Independent variable: Implementation of the Shenzhen EMTCT Programme Work Plan (Before/After)

We categorized the data from the 2020 survey round as before the work plan implementation (before), and data from the 2023 survey round as after the work plan implementation (after).

Covariates

We included five variables as covariates: age, gender, professional type, ever worked in HIV specialized units, HIV patient service experience in last 12 months. These covariates were chosen based on prior research indicating their potential association with HIV-related stigma16,21,22.

Statistical analysis

In this study, the basic information of the survey participants was presented as frequencies and proportions. variables were compared across surveys using chi-square tests. To facilitate comparisons between the two surveys, we used inverse probability weights (IPW) based on propensity score (\(\:\widehat{{e}_{i}}\)) to simulate responses to each survey by a population with a balanced distribution of covariates34. The IPW model included five covariates: age, gender, professional type, ever worked in HIV-specialized units, HIV patient service experience in the last 12 months. For participants interviewed in 2020 and 2023, the IPW was defined as w = 1/(1-\(\:\widehat{{e}_{i}}\)) and w = 1/\(\:\widehat{{e}_{i}}\), respectively41,42,43. Missing covariate data were minimal and addressed collectively within the IPW model. We removed all participants with estimated propensity scores outside the range of [0.1, 0.9], which accounted for 6.2% of the total study sample. Standardized Mean Differences (SMDs)44 were used to evaluate the balance in covariates in the propensity-score weighted sample, with an absolute value of less than 0.1 indicating balanced distributions. The SMDs in covariates before and after inverse probability weighting are shown in Supplementary Table S1.

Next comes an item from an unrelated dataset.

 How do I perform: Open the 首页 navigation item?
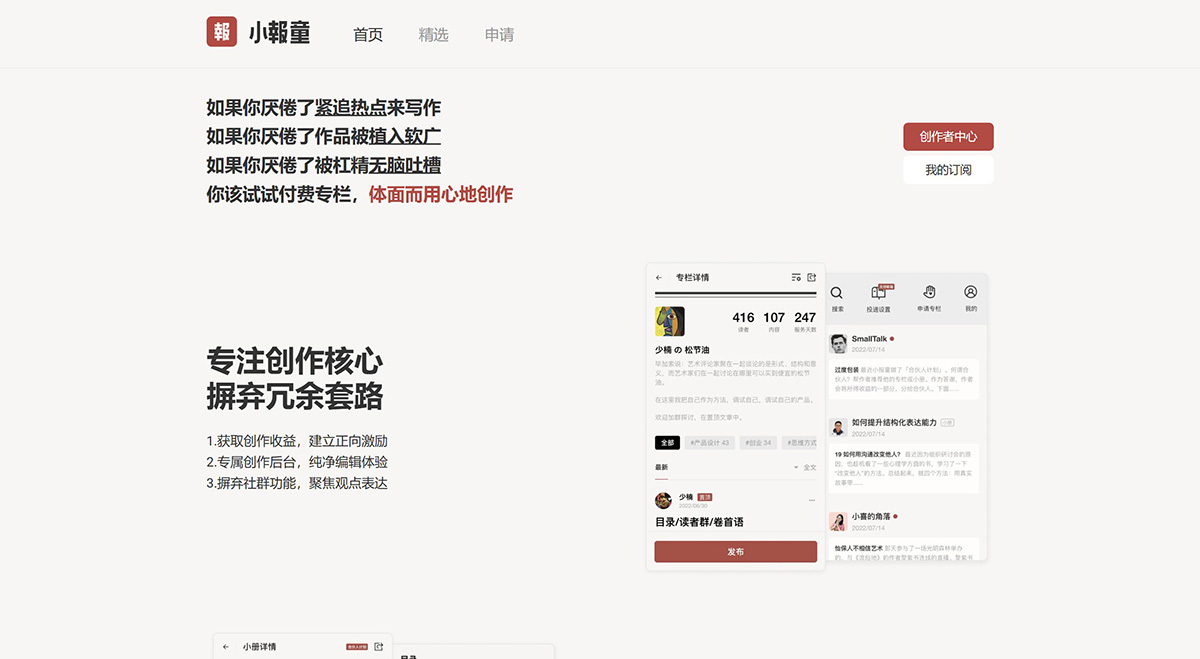[x=367, y=34]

We established two multiple regression models to evaluate the trend in HIV-related stigma among HCPs from 2020 to 2023, as the assessment of the impact of the implementation of the Shenzhen EMTCT Programme work plan during this period. Since training was a crucial component of the work plan, and we collected information on whether HCPs received training a potential factor associated with stigma22, we included it as a variable in our analysis. Model 1 was established without considering training as a covariate, allowing us to assess the overall impact of the work plan. Model 2 included training as a covariate to analyze the association between training and stigma change. We calculated the adjusted coefficients (Adj. Coef.) and their 95% confidence intervals (CIs) for both models to provide a comprehensive understanding of the change of the stigma between 2020 and 2023. Statistical significance was set at a two-sided p-value < 0.05. The analyses were performed using Python 3.7.